The boards of banks and other entities regulated by the Australian Prudential Regulation Authority are ultimately responsible for an organisation’s information security, states a new standard released today by APRA.
The new information security prudential standard applies to authorised deposit-taking institutions such as banks as well as insurers and private health insurers, and so-called life companies (such as friendly societies).
An organisation’s board “must ensure that the entity maintains information security in a manner commensurate with the size and extent of threats to its information assets, and which enables the continued sound operation of the entity,” states the standard.
The standard also requires that the information security roles and responsibilities of the board, senior management and governing bodies and individuals with responsibility for infosec decision-making, oversight and operations be clearly defined.
The standard also formally obliges organisations to notify APRA of serious security incidents.
Within 72 hours of a security incident, a regulated entity must notify ARPA if the incident “materially affected, or had the potential to materially affect, financially or non-financially, the entity or the interests of depositors, policyholders, beneficiaries or other customers” or if other regulators have been notified of the incident,
The standard requires regular testing and auditing of information security controls.
The new standard — CPS 234 — will commence on 1 July 2019.
APRA in March launched a consultation on the proposed standard.
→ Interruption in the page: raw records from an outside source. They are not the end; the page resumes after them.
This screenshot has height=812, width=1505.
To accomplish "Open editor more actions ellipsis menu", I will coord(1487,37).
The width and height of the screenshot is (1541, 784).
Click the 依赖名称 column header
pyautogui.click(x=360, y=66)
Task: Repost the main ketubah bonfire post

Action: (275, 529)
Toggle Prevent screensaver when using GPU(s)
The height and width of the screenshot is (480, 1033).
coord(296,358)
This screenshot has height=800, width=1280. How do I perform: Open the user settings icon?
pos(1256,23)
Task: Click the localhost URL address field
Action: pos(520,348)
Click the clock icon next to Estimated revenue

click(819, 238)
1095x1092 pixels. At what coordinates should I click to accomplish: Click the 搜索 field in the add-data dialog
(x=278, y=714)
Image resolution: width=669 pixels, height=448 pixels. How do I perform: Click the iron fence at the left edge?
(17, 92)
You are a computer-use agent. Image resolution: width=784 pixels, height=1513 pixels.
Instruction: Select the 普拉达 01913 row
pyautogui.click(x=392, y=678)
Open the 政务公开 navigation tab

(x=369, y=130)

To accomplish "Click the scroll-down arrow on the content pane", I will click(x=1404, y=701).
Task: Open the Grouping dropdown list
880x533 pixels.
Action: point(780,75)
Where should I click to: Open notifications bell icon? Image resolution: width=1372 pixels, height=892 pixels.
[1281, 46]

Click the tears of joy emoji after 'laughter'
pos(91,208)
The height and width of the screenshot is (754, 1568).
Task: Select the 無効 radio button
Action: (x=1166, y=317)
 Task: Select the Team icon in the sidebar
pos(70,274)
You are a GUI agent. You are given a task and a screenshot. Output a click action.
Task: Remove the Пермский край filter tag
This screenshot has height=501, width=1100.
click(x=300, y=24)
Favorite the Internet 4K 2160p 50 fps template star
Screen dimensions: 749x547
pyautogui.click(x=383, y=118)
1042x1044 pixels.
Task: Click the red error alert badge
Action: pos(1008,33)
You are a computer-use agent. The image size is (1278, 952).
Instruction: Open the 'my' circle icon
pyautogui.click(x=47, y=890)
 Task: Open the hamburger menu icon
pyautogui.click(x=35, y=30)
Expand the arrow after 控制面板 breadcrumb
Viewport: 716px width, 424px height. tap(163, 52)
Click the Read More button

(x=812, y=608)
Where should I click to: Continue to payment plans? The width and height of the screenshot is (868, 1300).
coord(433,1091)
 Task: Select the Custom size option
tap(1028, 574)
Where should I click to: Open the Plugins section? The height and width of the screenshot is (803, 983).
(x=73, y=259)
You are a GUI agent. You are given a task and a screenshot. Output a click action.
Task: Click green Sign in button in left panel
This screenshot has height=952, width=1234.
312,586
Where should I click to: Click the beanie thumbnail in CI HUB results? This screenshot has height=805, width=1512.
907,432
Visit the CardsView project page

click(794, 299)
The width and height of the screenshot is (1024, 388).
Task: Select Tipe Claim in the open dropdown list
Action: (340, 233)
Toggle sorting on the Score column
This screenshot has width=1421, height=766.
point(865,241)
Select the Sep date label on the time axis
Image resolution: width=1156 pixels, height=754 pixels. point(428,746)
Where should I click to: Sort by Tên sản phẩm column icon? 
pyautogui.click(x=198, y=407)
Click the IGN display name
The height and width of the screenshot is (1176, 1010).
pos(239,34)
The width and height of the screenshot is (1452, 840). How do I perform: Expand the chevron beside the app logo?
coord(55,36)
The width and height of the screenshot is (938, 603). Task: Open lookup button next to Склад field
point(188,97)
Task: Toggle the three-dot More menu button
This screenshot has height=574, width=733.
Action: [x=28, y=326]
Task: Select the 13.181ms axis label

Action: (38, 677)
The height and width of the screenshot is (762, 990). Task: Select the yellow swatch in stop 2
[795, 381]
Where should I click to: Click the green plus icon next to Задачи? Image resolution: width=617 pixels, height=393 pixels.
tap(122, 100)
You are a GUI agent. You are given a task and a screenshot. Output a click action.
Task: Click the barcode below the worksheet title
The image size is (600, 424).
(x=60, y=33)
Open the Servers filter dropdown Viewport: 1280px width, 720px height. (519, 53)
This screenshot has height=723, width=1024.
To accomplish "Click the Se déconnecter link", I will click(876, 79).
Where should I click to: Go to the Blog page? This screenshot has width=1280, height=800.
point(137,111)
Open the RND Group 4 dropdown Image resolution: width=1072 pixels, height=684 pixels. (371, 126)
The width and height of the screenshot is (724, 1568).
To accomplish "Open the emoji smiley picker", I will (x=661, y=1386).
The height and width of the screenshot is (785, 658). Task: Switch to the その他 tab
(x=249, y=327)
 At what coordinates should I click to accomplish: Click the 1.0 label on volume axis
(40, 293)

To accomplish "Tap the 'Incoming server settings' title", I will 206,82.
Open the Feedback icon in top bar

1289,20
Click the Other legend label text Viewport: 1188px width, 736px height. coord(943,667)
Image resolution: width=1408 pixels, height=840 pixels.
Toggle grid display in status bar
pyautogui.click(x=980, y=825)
In a paper accompanying the release of CPS 234, the regulator said that although the submissions it received were “generally supportive of the intent and direction of APRA’s information security proposals,” a number of concerns were raised “including the practical application of the proposals where information assets are managed by third parties, and issues around the timing of implementation of the standard and notification requirements.”
The final standard imposes obligations on organisations that rely on third party service providers, including that they must assess whether the nature and frequency of testing of information security controls meet the standards outlined in CPS 234.
The full standard is available from APRA's website.
In September, APRA released its first information paper on the use of cloud computing.